■ **Data for processing**
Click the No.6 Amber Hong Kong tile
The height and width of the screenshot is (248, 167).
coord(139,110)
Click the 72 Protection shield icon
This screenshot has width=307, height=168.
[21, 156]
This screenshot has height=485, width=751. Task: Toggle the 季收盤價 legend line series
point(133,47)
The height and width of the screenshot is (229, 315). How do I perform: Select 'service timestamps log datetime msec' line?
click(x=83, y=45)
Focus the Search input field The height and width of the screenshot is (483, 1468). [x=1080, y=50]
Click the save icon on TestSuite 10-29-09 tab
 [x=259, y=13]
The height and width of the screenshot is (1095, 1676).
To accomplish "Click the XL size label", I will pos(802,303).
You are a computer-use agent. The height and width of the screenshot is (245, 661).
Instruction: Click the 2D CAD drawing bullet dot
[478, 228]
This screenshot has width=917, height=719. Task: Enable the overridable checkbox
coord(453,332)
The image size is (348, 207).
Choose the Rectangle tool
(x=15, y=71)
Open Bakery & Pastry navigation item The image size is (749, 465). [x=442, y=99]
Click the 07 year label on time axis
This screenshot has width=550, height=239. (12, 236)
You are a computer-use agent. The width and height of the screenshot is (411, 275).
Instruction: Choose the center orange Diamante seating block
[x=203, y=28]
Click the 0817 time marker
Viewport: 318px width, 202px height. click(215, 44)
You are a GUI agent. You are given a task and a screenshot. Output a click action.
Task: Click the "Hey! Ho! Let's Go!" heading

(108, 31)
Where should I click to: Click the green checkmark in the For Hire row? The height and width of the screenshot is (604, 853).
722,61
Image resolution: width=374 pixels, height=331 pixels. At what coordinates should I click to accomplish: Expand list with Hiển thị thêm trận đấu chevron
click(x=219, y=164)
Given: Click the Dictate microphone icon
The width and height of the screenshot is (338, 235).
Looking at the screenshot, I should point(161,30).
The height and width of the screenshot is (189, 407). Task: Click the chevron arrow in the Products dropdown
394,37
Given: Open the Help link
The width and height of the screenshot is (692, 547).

■ **Exercise goal**
Transcribe the full listing. Change nothing.

■ **Worked solution**
Click the No.6 Amber Hong Kong tile
The height and width of the screenshot is (248, 167).
coord(139,110)
Click the 72 Protection shield icon
This screenshot has width=307, height=168.
[21, 156]
This screenshot has height=485, width=751. Task: Toggle the 季收盤價 legend line series
point(133,47)
The height and width of the screenshot is (229, 315). How do I perform: Select 'service timestamps log datetime msec' line?
click(x=83, y=45)
Focus the Search input field The height and width of the screenshot is (483, 1468). [x=1080, y=50]
Click the save icon on TestSuite 10-29-09 tab
 [x=259, y=13]
The height and width of the screenshot is (1095, 1676).
To accomplish "Click the XL size label", I will pos(802,303).
You are a computer-use agent. The height and width of the screenshot is (245, 661).
Instruction: Click the 2D CAD drawing bullet dot
[478, 228]
This screenshot has width=917, height=719. Task: Enable the overridable checkbox
coord(453,332)
The image size is (348, 207).
Choose the Rectangle tool
(x=15, y=71)
Open Bakery & Pastry navigation item The image size is (749, 465). [x=442, y=99]
Click the 07 year label on time axis
This screenshot has width=550, height=239. (12, 236)
You are a computer-use agent. The width and height of the screenshot is (411, 275).
Instruction: Choose the center orange Diamante seating block
[x=203, y=28]
Click the 0817 time marker
Viewport: 318px width, 202px height. click(215, 44)
You are a GUI agent. You are given a task and a screenshot. Output a click action.
Task: Click the "Hey! Ho! Let's Go!" heading

(108, 31)
Where should I click to: Click the green checkmark in the For Hire row? The height and width of the screenshot is (604, 853).
722,61
Image resolution: width=374 pixels, height=331 pixels. At what coordinates should I click to accomplish: Expand list with Hiển thị thêm trận đấu chevron
click(x=219, y=164)
Given: Click the Dictate microphone icon
The width and height of the screenshot is (338, 235).
Looking at the screenshot, I should point(161,30).
The height and width of the screenshot is (189, 407). Task: Click the chevron arrow in the Products dropdown
394,37
Given: Open the Help link
The width and height of the screenshot is (692, 547).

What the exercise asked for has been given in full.